It happens every spring. You're vacuuming twice a week, then suddenly the dog walks across the rug and leaves a line of fur behind them. You change your shirt and there's already a layer on it. The robot vacuum gives up. You start wondering if your dog is sick.
They're not sick. They're shedding.
What's actually happening in May
Dogs shed twice a year — heaviest in spring (shedding winter undercoat) and again in fall (shedding summer coat to grow the thicker winter one). May is the peak for most double-coated breeds: Golden Retrievers, German Shepherds, Huskies, Aussies, Border Collies, Corgis, Newfoundlands, Saint Bernards, Samoyeds. If your dog has a thick undercoat, May–early June is going to be a war.
The undercoat is what's releasing. It's the soft, downy layer underneath the longer guard hairs. In winter it's dense and traps body heat. In spring, the dog's body chemistry shifts — daylight increases, internal temperature rises, hormones change — and the follicles release the undercoat in clumps. If you don't help it along, it sits in the coat until it works its way out on its own. That's the tumbleweed phase.
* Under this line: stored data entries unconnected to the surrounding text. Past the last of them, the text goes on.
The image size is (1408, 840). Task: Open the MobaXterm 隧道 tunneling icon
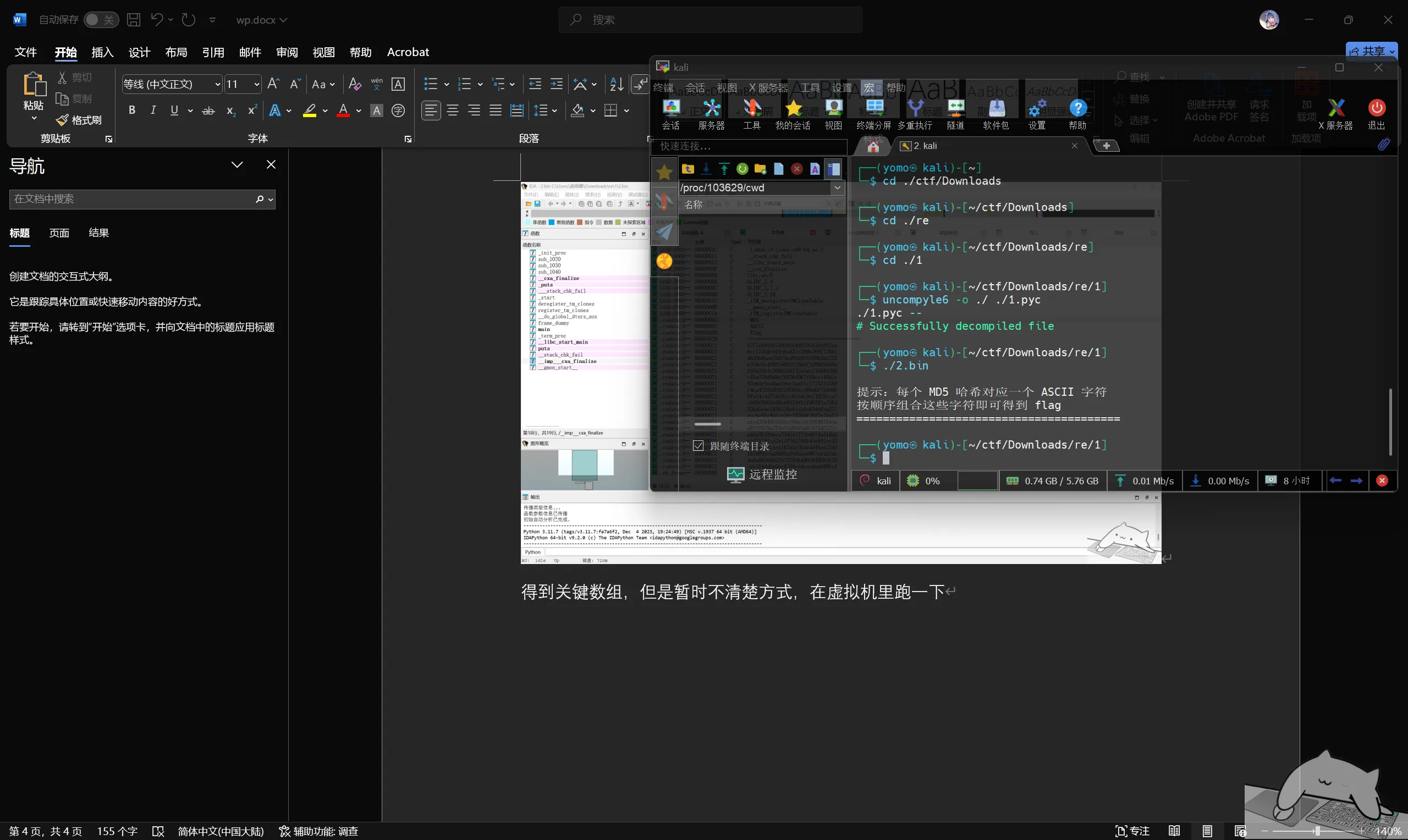point(956,114)
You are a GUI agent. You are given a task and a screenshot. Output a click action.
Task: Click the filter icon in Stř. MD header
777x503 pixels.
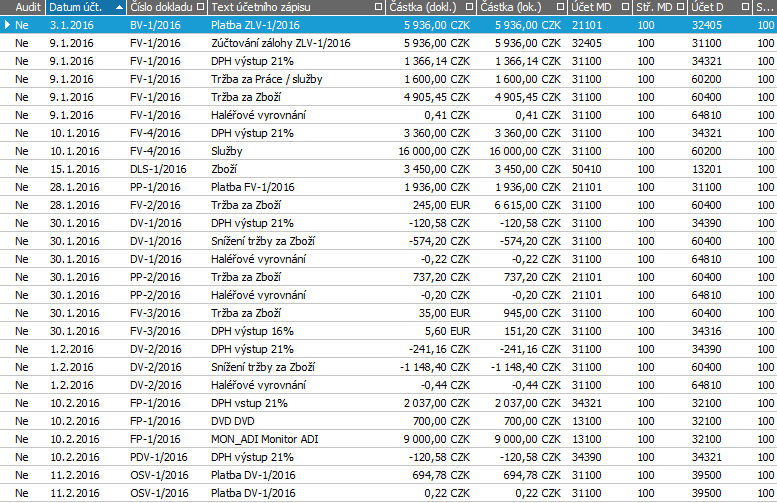[x=681, y=8]
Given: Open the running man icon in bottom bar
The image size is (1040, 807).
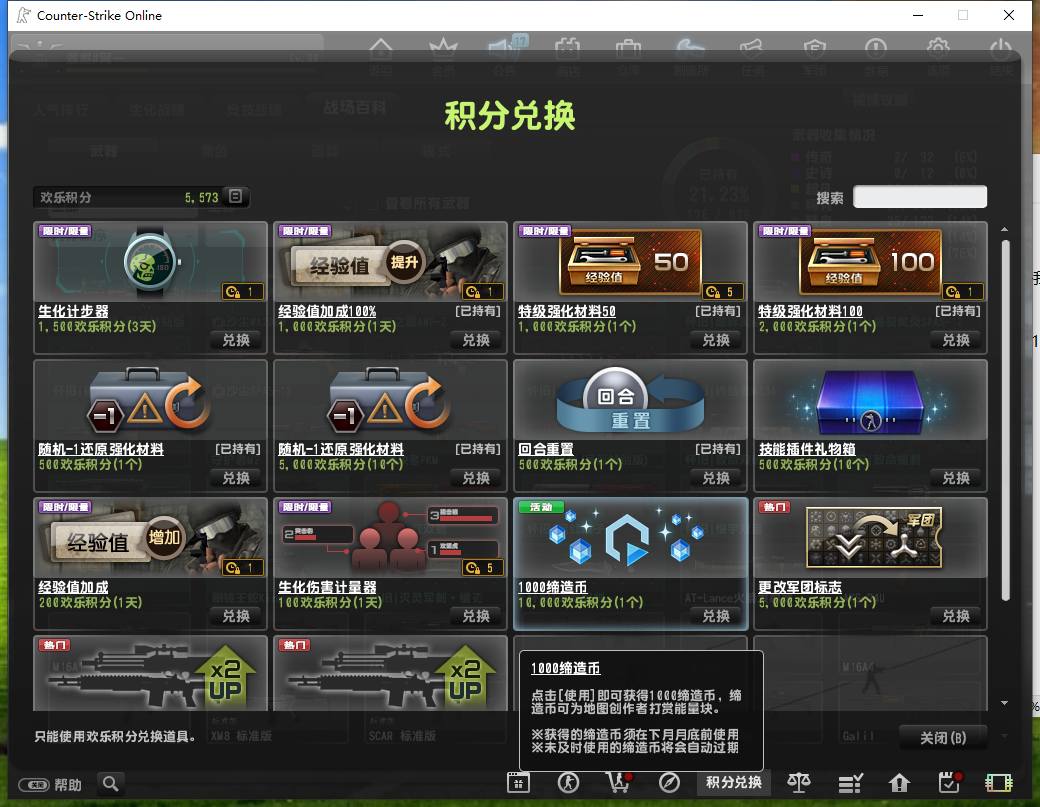Looking at the screenshot, I should (568, 783).
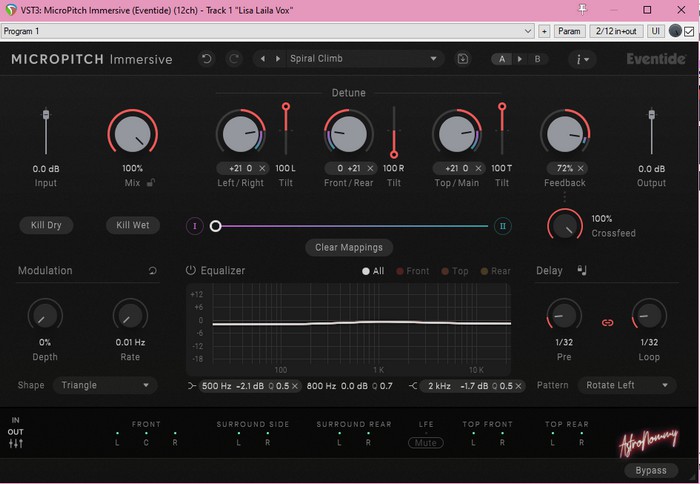The image size is (700, 484).
Task: Switch to preset compare slot B
Action: tap(537, 59)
The mistake most people make
The mistake is the same one I made for years: brushing the top layer with a regular bristle brush. That removes maybe 20% of what's actually coming out. The undercoat — the part that's actually shedding — needs a tool that reaches it without yanking the topcoat. Most household brushes are designed for human hair, which has one layer. Dog coats have two, and the brush you need for each is different.
What we use, ranked by frequency
Two things in our rotation:
- FurSweep Pet Brush — for the everyday 5-minute pass. Soft enough that Bear leans into it instead of running. I use this in the kitchen after his morning walk while the coffee brews. Three minutes, maybe four if he's particularly fluffy that day.
- FurBrush Pet Grooming Brush — for the heavy weekly session. The self-cleaning bit (you press a button and the bristles retract, the fur slides off) was a stupidly small detail that I didn't realize would change anything. It did. I no longer pick fur strands out of bristles with my fingernails or run them under hot water trying to dislodge a fuzz pancake. Sunday morning is brush day at our house; this is what makes Sunday morning bearable.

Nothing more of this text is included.